I began with Josephine's memoirs and studied them both for what they contained and what they left out. Then I tacked back to the Earp canon - Stuart Lake's Wyatt Earp: Frontier Marshal; Casey Tefertiller's excellent Wyatt Earp: The Life Behind the Legend; Allen Barra's Inventing Wyatt Earp: His Life and Many Legends; William M. Breakenridge's Helldorado: Bringing the Law to the Mesquite and Paula Mitchell's And Die in the West: the Story of the O.K. Corral Gunfight. There are a lot of books on Earp, and most have paragraphs, perhaps a few pages about Josephine. I read Harriet and Fred Rochlin's Pioneer Jews: A New Life in the Far West and a micropress book by Ron W. Fischer entitled The Jewish Pioneers of Tombstone and Arizona Territory. There are a number of excellent diaries of the period, including Tombstone from a Woman's Point of View, the dispatches that the 25-year-old journalist Clara Spalding Brown sent back from Tombstone to the San Diego Daily Union. Really, Nell, taking down my sources again and spreading them on the bed, I realize how many books, pamphlets, maps and magazines I tapped to create my biographical fiction, how much highlighter and how many sticky tabs I used. When I embarked on the project, Ann Kirschner's nonfiction book, Lady at the O.K. Corral: The True Story of Josephine Sarah Marcus Earp, had yet to be published by Harper Collins in 2013. So, as I picked up my story again for the final push, I dipped into that book, too.

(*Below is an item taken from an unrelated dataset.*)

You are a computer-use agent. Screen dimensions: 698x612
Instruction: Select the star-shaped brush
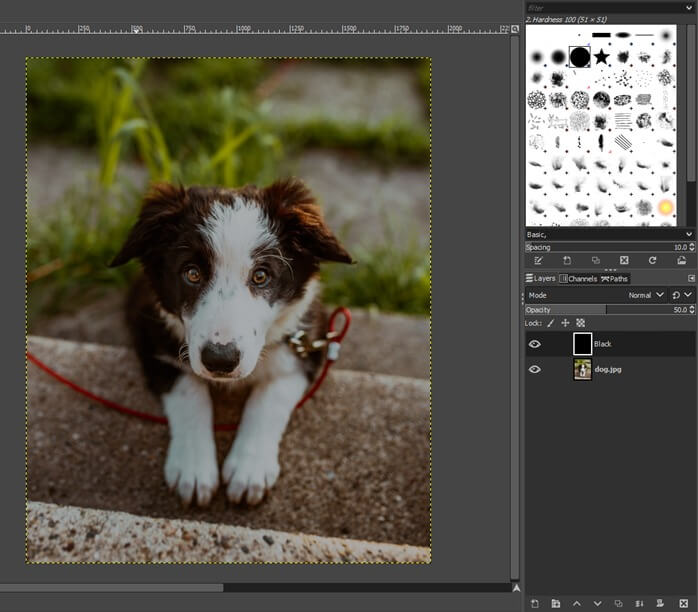coord(602,57)
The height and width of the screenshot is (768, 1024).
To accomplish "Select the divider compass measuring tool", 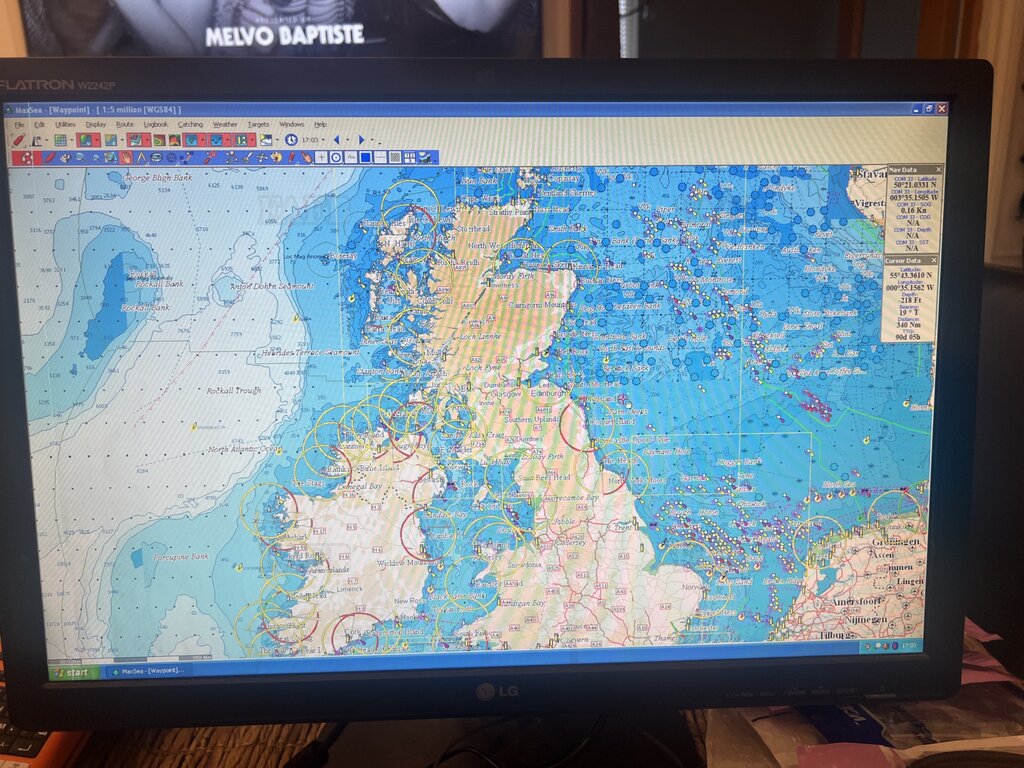I will coord(141,157).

How was she influenced by her Jewish upbringing? How did it affect the way people saw her?
Josephine was raised in the faith with all the rituals that implies: attending synagogue, Friday Sabbath and candle-lighting, observing the holidays, cooking a related cuisine. Her father, a baker, made the challah. Her home-town San Francisco had a thriving Jewish community. And, yet, the German Jews looked down on her people, the Eastern European Jews. When she left home to marry a gentile, Josie's mother sat Shiva, with all the angst that brought to the family. And, yes, in Tombstone people saw her as a Jewess, which made her exotic, along with her looks. But she was not the only Jew in town, although the rest were predominantly male: merchants, bankers, miners or gamblers. Yes, they were outsiders but in a boomtown where everything was new, where inherited wealth was nonexistent and places of worship were just being built, it was not so difficult to be an outsider. However, the "virtuous" women and wives did attend church and their social lives were imbedded in church functions, picnics and charities. Josephine, by not joining in, by refusing to enter a church, was therefore distanced from a certain circle of women.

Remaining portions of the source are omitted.